**Instructions to follow**: Go through the entries below and pick out every line with "will".

Stored data
=-=-=-=-=

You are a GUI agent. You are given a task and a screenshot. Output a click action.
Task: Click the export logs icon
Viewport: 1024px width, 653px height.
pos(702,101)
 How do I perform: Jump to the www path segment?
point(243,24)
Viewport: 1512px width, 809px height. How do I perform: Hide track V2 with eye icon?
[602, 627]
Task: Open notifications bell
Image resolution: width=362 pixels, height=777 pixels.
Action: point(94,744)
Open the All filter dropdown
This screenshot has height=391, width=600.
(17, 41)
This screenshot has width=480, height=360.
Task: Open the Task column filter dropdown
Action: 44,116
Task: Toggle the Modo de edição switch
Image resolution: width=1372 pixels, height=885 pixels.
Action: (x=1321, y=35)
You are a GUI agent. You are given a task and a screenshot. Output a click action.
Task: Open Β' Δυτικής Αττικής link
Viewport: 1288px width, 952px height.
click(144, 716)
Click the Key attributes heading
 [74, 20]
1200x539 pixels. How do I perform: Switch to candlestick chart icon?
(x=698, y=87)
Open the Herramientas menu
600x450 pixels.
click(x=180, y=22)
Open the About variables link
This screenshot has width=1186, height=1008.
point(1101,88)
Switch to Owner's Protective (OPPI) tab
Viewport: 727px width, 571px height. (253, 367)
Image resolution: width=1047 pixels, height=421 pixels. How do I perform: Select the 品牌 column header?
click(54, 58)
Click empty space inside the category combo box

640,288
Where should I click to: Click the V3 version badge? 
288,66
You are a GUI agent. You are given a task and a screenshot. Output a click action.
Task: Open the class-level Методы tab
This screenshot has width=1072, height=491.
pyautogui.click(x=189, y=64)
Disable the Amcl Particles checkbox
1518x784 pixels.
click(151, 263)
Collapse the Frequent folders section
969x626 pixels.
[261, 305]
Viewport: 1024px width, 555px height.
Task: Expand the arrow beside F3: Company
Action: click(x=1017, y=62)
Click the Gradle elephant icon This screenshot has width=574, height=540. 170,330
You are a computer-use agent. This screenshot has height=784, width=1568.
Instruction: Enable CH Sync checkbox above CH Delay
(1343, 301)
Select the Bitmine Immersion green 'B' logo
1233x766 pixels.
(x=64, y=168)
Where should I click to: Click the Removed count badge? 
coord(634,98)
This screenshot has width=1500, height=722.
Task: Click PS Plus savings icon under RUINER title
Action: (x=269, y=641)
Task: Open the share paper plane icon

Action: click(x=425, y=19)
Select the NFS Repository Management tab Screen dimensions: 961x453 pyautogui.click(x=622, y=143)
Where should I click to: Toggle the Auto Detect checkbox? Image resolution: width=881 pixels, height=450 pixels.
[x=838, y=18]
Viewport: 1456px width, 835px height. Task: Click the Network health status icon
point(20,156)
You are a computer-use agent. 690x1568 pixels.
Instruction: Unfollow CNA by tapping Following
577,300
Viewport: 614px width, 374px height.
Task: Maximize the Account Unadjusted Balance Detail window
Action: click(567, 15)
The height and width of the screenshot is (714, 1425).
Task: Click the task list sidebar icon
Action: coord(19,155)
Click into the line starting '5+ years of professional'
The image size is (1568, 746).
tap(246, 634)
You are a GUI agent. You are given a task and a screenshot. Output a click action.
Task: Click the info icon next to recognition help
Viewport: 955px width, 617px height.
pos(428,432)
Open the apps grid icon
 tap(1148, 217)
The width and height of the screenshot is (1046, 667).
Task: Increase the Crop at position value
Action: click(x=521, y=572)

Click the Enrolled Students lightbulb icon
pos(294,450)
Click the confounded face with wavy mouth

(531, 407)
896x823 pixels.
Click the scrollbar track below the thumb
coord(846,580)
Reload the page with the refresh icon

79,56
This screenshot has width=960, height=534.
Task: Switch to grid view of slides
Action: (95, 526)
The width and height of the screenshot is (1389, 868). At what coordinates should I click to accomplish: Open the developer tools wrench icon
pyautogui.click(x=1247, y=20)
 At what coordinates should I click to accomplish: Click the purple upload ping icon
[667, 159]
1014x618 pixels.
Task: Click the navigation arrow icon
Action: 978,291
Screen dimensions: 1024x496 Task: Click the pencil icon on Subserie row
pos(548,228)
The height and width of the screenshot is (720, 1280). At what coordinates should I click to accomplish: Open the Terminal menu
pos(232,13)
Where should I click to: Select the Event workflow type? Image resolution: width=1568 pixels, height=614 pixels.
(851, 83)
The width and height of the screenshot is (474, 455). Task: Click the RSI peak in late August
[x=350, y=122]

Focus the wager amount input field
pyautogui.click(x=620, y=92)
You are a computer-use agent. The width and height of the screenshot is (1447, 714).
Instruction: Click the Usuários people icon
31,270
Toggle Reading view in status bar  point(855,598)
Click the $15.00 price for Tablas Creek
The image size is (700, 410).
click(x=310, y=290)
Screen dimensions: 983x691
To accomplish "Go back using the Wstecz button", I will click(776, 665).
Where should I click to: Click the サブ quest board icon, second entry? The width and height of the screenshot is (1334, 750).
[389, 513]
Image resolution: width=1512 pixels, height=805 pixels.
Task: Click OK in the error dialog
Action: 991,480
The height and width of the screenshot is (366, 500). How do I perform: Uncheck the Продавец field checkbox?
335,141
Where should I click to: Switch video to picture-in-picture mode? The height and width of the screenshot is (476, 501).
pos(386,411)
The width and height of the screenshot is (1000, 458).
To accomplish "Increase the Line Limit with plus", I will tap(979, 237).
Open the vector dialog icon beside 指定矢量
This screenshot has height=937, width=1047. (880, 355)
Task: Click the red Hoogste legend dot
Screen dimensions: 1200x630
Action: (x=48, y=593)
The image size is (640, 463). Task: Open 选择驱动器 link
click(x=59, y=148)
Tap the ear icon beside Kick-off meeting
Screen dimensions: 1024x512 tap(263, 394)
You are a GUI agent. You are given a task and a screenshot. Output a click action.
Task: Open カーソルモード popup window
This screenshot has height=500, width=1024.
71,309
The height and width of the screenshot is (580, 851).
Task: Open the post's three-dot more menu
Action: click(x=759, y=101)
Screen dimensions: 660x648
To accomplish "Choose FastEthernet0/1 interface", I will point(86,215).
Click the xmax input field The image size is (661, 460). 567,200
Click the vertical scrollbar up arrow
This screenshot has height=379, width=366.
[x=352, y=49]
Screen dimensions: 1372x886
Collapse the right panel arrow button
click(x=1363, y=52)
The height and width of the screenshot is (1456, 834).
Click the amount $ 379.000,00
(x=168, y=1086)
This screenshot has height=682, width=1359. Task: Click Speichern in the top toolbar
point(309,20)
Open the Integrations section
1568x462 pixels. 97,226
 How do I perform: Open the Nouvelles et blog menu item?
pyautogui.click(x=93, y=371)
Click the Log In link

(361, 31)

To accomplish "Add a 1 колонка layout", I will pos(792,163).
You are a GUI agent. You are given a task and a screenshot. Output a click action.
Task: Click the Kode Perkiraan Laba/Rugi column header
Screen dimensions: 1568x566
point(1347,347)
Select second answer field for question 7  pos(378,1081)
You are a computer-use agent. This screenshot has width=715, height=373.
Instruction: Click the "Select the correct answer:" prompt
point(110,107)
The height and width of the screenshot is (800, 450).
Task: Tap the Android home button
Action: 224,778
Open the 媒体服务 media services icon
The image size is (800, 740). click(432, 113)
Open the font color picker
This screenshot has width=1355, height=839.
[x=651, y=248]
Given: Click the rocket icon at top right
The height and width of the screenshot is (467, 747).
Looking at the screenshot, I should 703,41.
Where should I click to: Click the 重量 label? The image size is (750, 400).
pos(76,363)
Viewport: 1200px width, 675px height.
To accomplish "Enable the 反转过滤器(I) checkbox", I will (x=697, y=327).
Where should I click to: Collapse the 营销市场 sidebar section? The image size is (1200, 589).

=-=-=-=-=

**Completed exercise**:
To accomplish "Go back using the Wstecz button", I will click(776, 665).
To accomplish "Increase the Line Limit with plus", I will tap(979, 237).
To accomplish "Choose FastEthernet0/1 interface", I will point(86,215).
To accomplish "Add a 1 колонка layout", I will pos(792,163).
To accomplish "Enable the 反转过滤器(I) checkbox", I will (x=697, y=327).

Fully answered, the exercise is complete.